Tariffs uncertainty – need to do a deal
Unfortunately, investors hoping for a quick resolution to tariff discussions so that markets and businesses can ultimately gain some level of certainty isn’t likely to be forthcoming any time soon. U.S. President Donald Trump announced sweeping reciprocal tariffs on 2nd April, with significantly higher tariffs on some countries (e.g. China). He later announced a 90-day pause on tariffs, opting to maintain just the 10% tariff rate for the interim (excluding China). Over the past few weeks China and the U.S. have gone tit-for-tat on tariffs. But it appears warnings from business leaders and from financial markets volatility (especially in the bond market – which led to President Trump announcing the 90-day pause) may be having some effect on President Trump. In recent days he appears to have eased his attack on China stating he would be willing to substantially pare back his 145% tariffs on China – “we’re going to have a fair deal with China”. U.S. Treasury Secretary Scott Bessent recently remarked at a closed-door function in Washington that the tariff standoff with China is unsustainable and that he expects the situation to de-escalate.
Impact on business sentiment
While March indicators were generally ok, forward-looking indicators suggest the uncertainty created since the announcement of tariffs at the start of April is having an impact on business sentiment. The Global Composite PMI, which reflects economic activity across manufacturing and services, was relatively stable in March ahead of the tariff announcements. However, the Sentix expectations index, which captures forward-looking sentiment and was conducted after the tariff shock, has plunged sharply. See chart in Figure 1. This suggests that global business and investor confidence deteriorated significantly in early April, with survey respondents anticipating a marked slowdown in activity. The scale of the Sentix decline implies that the April PMI reading is likely to fall below the 50 level, signalling a contraction in global economic activity.

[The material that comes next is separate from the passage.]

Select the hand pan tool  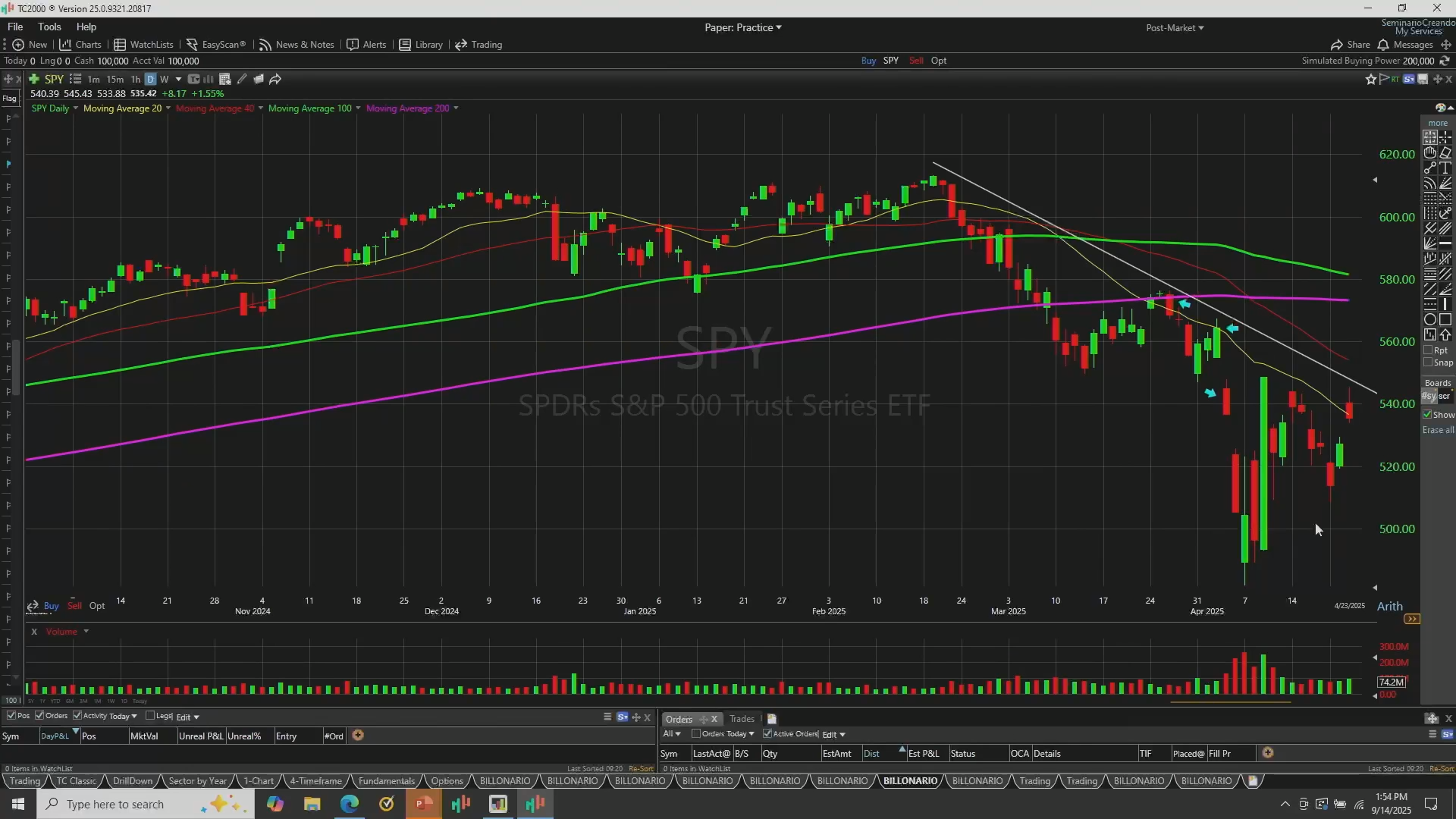1429,152
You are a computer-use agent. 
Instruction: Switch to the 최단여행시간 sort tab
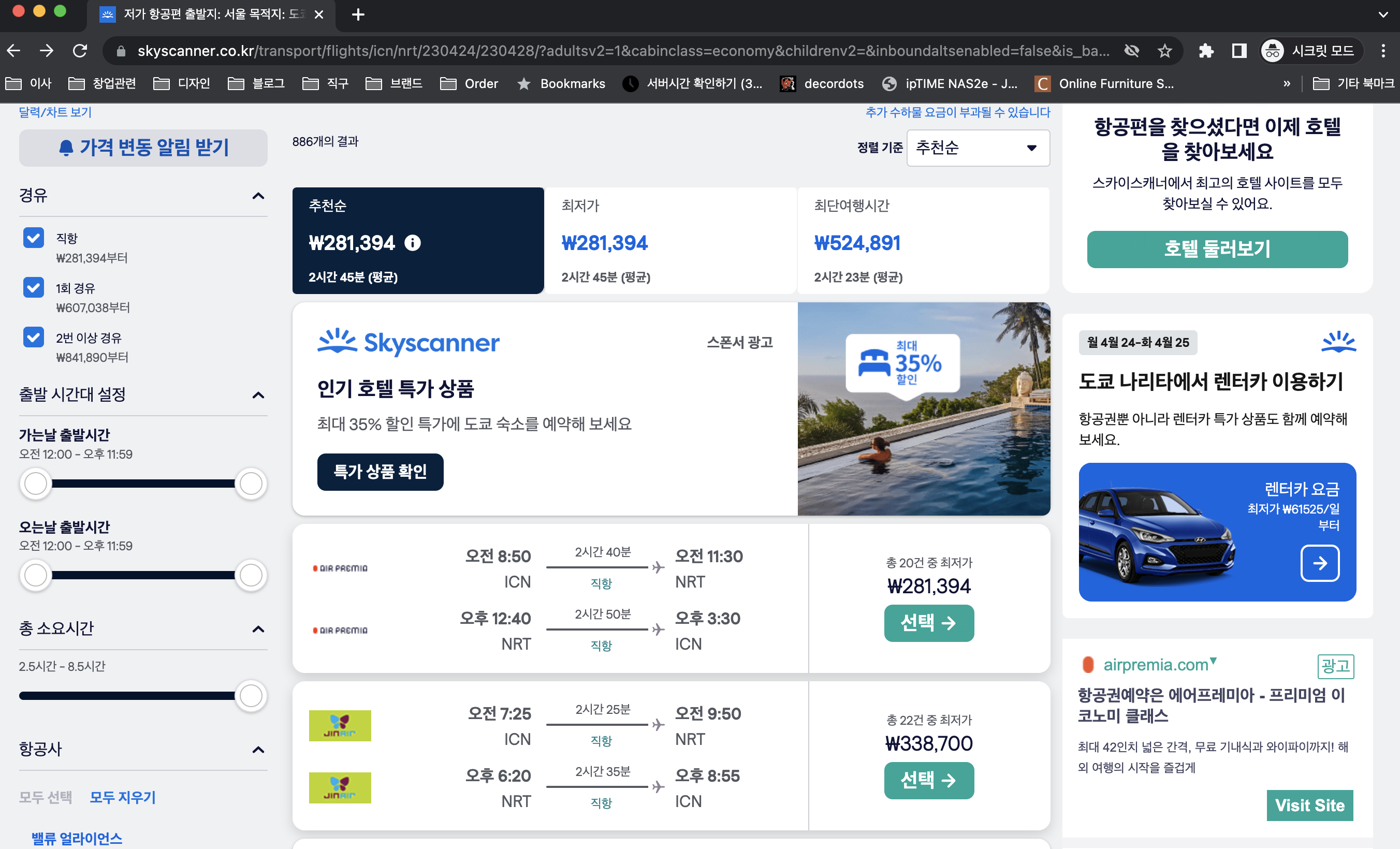point(923,240)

Economic growth expectations lowered
The global trade uncertainty driven by U.S. tariff policy is driving economists to lower their growth expectations. The International Monetary Fund (IMF) only recently reduced their 2025 global growth estimate to 2.8% from 3.3% in January. The IMF lowered their forecasts for most countries including the U.S. and China, citing tariffs and escalating trade tensions. Similarly, a survey by Blue Chip Economic Indicators also showed across the board downward to GDP growth forecasts for 2025 made in recent months. Worth highlighting that along with the U.S., the largest downward revisions have been for export-driven economies such as South Korea, Canada, and Germany.
Upward revisions to inflation. Alarmingly, whilst growth forecasts are being lowered, inflation forecasts are being revised up for 2025 across major economies. Hence, raising concerns of stagflation.